Bing announced this week that it may use AI to create your snippets. Bing is calling this “Generative AI Captions” and if Bing uses AI for your snippet, it will label it as such.

Bing will add the label when you click on the arrow down on any snippet, it will show next to the “cache” link if the snippet was generated using Generative AI Captions.

What AI-Generated Captions Look Like

This is what it looks like:

Bing Ai Generated Caption

How AI Generated Captions Work

Bing explained it uses GPT-4, surprise surprise, to create these AI generated snippets. “By analyzing a search query, it extracts the most pertinent insights from web pages, and skillfully transforms them into highly relevant and easily digestible snippets,” Bing wrote.
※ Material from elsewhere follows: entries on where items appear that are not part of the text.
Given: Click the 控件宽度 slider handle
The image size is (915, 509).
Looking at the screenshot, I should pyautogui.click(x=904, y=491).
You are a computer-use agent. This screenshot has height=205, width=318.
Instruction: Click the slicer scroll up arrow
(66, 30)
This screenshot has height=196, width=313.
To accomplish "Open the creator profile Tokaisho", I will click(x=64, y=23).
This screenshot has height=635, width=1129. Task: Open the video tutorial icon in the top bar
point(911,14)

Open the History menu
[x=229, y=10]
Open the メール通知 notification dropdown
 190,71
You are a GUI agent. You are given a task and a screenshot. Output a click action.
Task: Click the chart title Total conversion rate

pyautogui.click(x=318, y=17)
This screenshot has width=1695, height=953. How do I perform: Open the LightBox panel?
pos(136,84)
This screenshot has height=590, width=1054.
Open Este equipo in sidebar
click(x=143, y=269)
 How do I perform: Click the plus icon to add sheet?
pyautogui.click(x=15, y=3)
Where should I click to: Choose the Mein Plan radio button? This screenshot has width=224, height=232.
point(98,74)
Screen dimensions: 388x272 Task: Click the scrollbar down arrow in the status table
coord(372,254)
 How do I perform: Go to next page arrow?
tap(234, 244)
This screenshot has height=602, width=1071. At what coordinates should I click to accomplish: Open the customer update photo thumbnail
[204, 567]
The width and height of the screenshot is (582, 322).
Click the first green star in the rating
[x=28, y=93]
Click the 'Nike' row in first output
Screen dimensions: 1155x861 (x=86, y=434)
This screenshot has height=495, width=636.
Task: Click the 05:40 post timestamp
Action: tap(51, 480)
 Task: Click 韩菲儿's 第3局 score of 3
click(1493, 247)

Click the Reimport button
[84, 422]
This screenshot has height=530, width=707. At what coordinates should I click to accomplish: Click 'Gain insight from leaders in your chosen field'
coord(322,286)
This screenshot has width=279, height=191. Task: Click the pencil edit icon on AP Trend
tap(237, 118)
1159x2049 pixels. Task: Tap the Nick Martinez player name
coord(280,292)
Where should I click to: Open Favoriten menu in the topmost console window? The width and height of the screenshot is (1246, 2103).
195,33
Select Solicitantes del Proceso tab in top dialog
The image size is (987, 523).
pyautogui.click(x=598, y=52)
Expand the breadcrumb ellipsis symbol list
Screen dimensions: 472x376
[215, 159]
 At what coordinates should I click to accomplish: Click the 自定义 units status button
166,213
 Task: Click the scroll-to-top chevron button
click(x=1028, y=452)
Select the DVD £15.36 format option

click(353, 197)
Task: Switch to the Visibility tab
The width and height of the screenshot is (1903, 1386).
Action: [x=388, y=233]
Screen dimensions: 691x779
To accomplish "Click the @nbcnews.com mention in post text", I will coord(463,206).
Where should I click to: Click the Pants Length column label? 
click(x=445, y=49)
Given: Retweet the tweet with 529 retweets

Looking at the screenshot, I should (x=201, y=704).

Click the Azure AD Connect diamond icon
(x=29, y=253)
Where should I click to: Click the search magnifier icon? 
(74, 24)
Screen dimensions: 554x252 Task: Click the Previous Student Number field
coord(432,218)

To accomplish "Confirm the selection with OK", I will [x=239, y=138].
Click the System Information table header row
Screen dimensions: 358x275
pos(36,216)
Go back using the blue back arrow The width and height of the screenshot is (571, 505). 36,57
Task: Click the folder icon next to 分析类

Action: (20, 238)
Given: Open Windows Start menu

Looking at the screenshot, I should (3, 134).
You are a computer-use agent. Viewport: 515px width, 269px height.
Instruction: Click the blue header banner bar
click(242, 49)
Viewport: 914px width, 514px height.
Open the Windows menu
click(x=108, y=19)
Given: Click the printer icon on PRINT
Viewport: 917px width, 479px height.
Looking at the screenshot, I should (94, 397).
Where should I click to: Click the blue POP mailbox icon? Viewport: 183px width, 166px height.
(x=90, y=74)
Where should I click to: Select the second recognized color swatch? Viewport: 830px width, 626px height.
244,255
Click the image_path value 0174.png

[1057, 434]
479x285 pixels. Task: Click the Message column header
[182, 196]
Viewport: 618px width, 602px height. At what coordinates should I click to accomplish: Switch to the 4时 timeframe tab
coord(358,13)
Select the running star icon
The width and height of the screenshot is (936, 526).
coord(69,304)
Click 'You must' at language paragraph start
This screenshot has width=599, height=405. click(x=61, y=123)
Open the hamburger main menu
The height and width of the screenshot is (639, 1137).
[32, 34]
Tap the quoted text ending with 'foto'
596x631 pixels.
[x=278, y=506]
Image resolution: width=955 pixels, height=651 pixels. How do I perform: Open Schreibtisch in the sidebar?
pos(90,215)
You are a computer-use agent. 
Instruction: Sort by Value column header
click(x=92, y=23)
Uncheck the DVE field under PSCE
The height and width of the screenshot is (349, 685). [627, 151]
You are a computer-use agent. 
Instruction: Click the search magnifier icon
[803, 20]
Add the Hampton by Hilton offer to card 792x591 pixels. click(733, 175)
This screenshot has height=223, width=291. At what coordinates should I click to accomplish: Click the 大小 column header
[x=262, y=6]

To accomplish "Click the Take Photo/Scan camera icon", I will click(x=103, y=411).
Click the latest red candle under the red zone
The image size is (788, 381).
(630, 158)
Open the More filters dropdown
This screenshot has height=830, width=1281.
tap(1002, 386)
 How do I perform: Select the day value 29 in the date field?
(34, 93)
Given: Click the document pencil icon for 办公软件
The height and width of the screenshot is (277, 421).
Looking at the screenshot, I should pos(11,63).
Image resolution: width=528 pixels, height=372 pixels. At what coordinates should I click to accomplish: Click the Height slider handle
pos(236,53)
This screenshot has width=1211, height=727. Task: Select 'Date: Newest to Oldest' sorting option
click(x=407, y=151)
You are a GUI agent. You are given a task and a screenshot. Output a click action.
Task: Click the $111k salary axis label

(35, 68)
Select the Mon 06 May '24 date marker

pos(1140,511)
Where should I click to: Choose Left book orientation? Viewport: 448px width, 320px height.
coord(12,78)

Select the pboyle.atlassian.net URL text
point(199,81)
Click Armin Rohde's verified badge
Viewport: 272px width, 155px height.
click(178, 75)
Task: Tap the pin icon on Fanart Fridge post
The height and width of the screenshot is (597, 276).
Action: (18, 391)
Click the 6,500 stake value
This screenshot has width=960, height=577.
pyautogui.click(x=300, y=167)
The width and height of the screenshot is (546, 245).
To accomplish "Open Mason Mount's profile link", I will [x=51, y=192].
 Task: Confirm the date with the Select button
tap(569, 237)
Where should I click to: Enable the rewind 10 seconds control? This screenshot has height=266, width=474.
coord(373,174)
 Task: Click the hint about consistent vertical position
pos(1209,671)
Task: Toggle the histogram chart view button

Bing said these snippets or “AI Generative Captions” are tailored to each unique search query and may generate different snippets for different queries. “Generative captions may not mirror the exact wording on the webpage, but Bing employs a myriad of signals and techniques to guarantee the quality and precision of the generated text,” Bing added.

How To Stop AI-Generated Captions

Bing said you can block this from happening by using the same mechanisms it set up to block Bing Chat AI from using your content. Just use the NOCACHE or NOARCHIVE tags or MAXSNIPPET and NOSNIPPET metatags as specific here.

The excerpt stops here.